La prochaine fois demande conseil à ton père !
Haha! tu m’a eu avec ‘la vieillesse qui commence ( continue)’. 🙂
non mais franchement, si maintenant les conseillers bancaires appellent spontanément, où va le monde ?!
J’aime commencer ma fin de semaine avec tes merveilleuses aventures de Post boomer !
En tant que spectateur j’ai bien apprécié ,
Au fait, y’a les douanes qui me demandent de payer une taxe pour que le colis que je n’ai pas commandé rentre en France, je fais quoi ?
ah ça suffit, toi. Bises aux méchants coworkers.
Ben dis donc Zoé, on est à des lieues de la petite môme qui écoutait « religieusement »mes cours d’allemand
Pas si « religieusement » que ça quand même ! Zoé, toujours l’œil et l’oreille à l’affût pour voir si la prof n’a pas dit une c……e ! C’est qu’elle a un esprit critique aiguisé, la petite du deuxième rang à droite !
Je m’inquiète pour elle ! Serait-elle venue au monde avec un nombre bien précis de neurones ? Et aurait-elle déjà épuisé tout son quota ???? Pas possible ça ! Je ne la reconnais pas, la Zoé du 2e rang ! C’est pas possible qu’elle soit tombée dans un piège pareil ! Je me dépêche de chercher sur internet une injection de neurones et je te l’envoie sur le champ !
Si je tombe sur un mec qui cherche à m’arnaquer, je te tends immédiatement le combiné téléphonique (ça existe encore ça ) car ta connaissance dans le domaine du vocabulaire des insultes est illimitée…. Me voilà de bonne humeur pour toute la journée !

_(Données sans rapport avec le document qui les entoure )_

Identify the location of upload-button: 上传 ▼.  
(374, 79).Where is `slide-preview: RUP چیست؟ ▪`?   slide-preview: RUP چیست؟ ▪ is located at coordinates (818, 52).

Merci Zoé. PS: Je ne manquerai pas te faire appel à toi pour mes albums photos en espérant qu’ils arrivent
Moment suspendu dans cette dernière journée de la semaine !! Merci Zoé, toujours un tel plaisir de te lire !
Gros bisous, Flo
You made my day.
Merci Zoé
Merci Guy !
Tu es parfaite
Ne change rien
AH VOILA UN BON COMMENTAIRE, merci Stéphane de ton soutien 🙂
Les enfants disent vraiment « Zoubi » ? Je suspecte ce nouveau post d’avoir écrit par un broomer (un brouteur boomer). Vachement fort d’ailleurs car c’est aussi génial que d’habitude.
oui les toufaits m’ont vraiment baptisée Zoubi. Pas mal, le concept de Broomer, il faut écrire un blog, Didier.